Arnaud de la Croix. Les complots dans l’histoire

Arnaud DE LA CROIX, Treize complots qui ont fait l’histoire, préface de Michel Hermans, Racine, 224 p., 19,95 €, ISBN : 9782390250418

de la croix treize complots qui ont fait l histoireAprès La Religion d’Hitler, Treize livres maudits, Degrelle (Racine), dans le sillage des Illuminati (Racine), Arnaud de la Croix questionne treize complots qui ont marqué l’Histoire, de la conjuration de Catilina à l’assassinat de J. F. Kennedy, de l’élimination de César au 11 septembre 2001 en passant par les tueurs du Brabant. Par-delà l’analyse de ces événements porteurs d’une aura de conspiration, il pose les jalons d’une réflexion sur la face occulte, cachée des faits, sur la plurivocité de leurs interprétations, se livrant à une herméneutique de ce qu’on nomme complot. Manœuvre secrète déclenchée par des forces invisibles visant à produire un coup d’état, une révolution ou une guerre d’agression, le complot a ceci de particulier qu’il ne se donne comme tel que lorsqu’il échoue. Les événements traités dans l’ouvrage sont indissociables d’un doute, d’un soupçon quant à leur dimension occulte mise en œuvre par une main de l’ombre : les historiens butent sur des faits que, d’une part, aucune grille interprétative n’épuise et qui, d’autre part, suggèrent l’agissement de projets secrets travaillant à incurver le cours de l’Histoire. S’il est des conjurations réelles, avérées (l’assassinat de César), de nombreuses conspirations divisent les historiens, l’opinion publique quant au sens à leur accorder. L’Histoire abonde en inventions de complots imaginaires qui seraient fomentés par des sorcières ralliées à Satan, par les Illuminati, les francs-maçons, les Juifs : l’imputation d’une conspiration satanique, franc-maçonne, juive, la fabrication de faux (les Protocoles des Sages de Sion) permettent de mettre en œuvre une politique criminelle de persécution.

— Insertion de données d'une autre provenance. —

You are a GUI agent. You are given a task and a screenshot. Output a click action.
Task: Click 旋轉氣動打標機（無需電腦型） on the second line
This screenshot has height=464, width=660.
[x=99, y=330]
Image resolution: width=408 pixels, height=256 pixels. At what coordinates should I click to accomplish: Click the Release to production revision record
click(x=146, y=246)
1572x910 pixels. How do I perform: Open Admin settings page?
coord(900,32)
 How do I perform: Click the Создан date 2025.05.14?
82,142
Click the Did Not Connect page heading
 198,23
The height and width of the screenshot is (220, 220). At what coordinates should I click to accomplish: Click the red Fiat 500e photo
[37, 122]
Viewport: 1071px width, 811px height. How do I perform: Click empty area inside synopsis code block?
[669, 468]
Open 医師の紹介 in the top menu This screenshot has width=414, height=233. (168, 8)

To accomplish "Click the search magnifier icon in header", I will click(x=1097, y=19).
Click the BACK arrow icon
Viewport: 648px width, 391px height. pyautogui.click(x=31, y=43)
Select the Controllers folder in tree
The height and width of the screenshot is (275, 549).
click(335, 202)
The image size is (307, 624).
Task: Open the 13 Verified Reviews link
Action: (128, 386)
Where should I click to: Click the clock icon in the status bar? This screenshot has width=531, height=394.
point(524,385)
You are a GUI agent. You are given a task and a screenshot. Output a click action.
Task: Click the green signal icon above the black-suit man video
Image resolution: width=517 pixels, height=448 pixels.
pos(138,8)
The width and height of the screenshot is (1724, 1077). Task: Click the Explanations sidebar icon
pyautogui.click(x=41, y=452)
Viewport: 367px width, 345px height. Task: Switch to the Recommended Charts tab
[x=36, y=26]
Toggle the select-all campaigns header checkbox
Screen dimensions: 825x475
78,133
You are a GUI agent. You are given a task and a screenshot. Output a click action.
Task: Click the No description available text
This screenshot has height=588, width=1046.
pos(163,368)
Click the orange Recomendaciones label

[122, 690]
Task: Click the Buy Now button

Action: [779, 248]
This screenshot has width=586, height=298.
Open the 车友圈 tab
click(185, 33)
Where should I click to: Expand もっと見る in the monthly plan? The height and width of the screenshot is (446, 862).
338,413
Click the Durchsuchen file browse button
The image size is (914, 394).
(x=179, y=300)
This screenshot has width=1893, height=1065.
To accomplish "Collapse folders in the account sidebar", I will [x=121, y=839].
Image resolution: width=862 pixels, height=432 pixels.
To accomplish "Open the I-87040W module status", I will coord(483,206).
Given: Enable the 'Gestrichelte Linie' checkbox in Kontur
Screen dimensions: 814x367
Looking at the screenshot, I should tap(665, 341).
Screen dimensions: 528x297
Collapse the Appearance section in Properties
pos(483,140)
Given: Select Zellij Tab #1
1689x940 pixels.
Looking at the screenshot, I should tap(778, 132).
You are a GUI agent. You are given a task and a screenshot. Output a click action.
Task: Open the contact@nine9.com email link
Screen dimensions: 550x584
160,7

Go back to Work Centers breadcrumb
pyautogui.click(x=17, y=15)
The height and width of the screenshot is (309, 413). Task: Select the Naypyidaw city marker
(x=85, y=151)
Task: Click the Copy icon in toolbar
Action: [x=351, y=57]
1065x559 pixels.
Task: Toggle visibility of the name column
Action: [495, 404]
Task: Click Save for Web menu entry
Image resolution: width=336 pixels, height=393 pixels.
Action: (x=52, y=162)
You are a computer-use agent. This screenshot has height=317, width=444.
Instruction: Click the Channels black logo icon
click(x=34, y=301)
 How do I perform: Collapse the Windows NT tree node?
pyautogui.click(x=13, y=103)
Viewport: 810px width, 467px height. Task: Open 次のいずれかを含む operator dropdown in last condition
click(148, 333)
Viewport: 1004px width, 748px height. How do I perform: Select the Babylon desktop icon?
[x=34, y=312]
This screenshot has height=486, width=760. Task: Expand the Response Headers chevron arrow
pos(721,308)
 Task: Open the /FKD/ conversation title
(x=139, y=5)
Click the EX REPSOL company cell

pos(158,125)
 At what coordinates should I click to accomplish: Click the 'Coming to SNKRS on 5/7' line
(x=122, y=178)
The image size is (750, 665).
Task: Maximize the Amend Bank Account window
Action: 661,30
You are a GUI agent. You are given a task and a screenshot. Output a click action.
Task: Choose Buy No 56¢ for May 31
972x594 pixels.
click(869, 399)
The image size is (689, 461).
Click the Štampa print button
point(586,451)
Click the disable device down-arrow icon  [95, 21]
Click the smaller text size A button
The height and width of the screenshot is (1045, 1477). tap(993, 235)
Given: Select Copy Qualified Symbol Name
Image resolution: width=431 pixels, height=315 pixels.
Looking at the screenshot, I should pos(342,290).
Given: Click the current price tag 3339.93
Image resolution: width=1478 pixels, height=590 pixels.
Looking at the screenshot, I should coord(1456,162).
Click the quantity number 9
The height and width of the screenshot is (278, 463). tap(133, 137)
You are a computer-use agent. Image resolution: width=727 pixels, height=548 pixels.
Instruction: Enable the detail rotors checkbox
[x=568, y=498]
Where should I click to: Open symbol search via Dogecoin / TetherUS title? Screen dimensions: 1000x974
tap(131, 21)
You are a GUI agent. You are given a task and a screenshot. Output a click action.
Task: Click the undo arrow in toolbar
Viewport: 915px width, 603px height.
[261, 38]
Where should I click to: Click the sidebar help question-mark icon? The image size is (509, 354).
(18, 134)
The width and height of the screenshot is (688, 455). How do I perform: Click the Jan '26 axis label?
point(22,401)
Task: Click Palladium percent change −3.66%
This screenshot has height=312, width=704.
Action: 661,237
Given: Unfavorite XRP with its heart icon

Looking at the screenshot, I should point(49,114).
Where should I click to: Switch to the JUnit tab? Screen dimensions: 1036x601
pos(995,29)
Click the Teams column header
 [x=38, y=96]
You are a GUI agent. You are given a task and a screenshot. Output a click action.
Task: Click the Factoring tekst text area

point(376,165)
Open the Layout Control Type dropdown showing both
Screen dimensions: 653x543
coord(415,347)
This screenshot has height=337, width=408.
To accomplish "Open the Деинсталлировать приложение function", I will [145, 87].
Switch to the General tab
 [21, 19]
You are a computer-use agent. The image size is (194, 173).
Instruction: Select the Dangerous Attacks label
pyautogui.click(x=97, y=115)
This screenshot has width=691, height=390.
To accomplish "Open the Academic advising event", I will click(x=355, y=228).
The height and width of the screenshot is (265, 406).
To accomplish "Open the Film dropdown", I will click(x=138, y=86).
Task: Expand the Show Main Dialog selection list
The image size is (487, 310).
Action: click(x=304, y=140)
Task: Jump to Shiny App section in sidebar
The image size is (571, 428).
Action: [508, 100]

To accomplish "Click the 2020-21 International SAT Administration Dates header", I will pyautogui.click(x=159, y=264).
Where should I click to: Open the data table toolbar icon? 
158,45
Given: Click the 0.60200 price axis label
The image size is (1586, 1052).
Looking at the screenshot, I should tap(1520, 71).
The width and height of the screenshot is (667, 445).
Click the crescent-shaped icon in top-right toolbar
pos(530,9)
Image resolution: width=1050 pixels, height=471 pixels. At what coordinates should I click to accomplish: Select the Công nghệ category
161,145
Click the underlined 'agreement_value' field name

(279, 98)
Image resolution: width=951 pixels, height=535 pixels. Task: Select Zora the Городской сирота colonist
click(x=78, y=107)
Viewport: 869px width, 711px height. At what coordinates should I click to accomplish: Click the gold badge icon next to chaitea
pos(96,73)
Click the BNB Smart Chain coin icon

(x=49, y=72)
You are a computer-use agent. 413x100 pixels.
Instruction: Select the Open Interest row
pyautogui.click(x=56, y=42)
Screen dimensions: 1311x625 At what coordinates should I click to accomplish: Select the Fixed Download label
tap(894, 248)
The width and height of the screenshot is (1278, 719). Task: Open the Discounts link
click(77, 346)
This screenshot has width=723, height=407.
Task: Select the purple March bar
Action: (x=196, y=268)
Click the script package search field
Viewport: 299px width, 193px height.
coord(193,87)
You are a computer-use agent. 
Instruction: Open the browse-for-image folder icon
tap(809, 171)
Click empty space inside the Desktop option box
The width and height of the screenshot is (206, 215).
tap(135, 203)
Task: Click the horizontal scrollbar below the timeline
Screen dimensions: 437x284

Alors que dans l’imaginaire collectif, on sépare les complots de la thèse conspirationniste, complotiste disqualifiée a priori, Arnaud de la Croix, en complexifiant la définition du complot, montre que le discrédit porté sur les théories du complot doit être remis en cause. Certes, il existe des pensées complotistes qui pèchent par l’extrapolation d’une piste au détriment d’un faisceau de conjonctures, qui simplifient à outrance. Mais assimiler toute théorie du complot à une thèse paranoïaque comme le veut l’époque permet de façon commode d’étouffer les dénonciations, les lectures politiques dissidentes en renvoyant au rang de chimères ce qui ne se conforme pas à la vulgate officielle défendue par les gouvernants, les medias. Ridiculiser le complotisme sert à conforter la seule version autorisée de faits pourtant nimbés de flou. En fin limier, Arnaud de la Croix distille l’esprit de l’enquête policière dans la pâte de l’Histoire, rouvre des dossiers non élucidés, dissèque, passe au crible critique des événements obscurs qui ont d’autant plus réorienté le cours de l’Histoire que leur intelligibilité demeure incertaine, oscillante. Appuyé sur un important travail d’archives, l’essai se tient là où l’épaisseur des faits historiques cède la pente à une nébuleuse d’interprétations dès lors qu’il n’existe de fait nu, brut. Souvent, le temps qui s’écoule ne fait qu’épaissir la chape de mystère, qu’il s’agisse de l’incendie de Rome imputé à Néron ou aux chrétiens (alors qu’il est probable qu’il soit le fruit accidentel d’un été particulièrement chaud) ou qu’il s’agisse de la mort de Kennedy, abattu par une balle isolée ou pris en tenaille au milieu de plusieurs tirs, un assassinat qui impliquerait, au nombre des suspects, des commanditaires, le futur président Johnson, le FBI, Hoover, la mafia ou la CIA.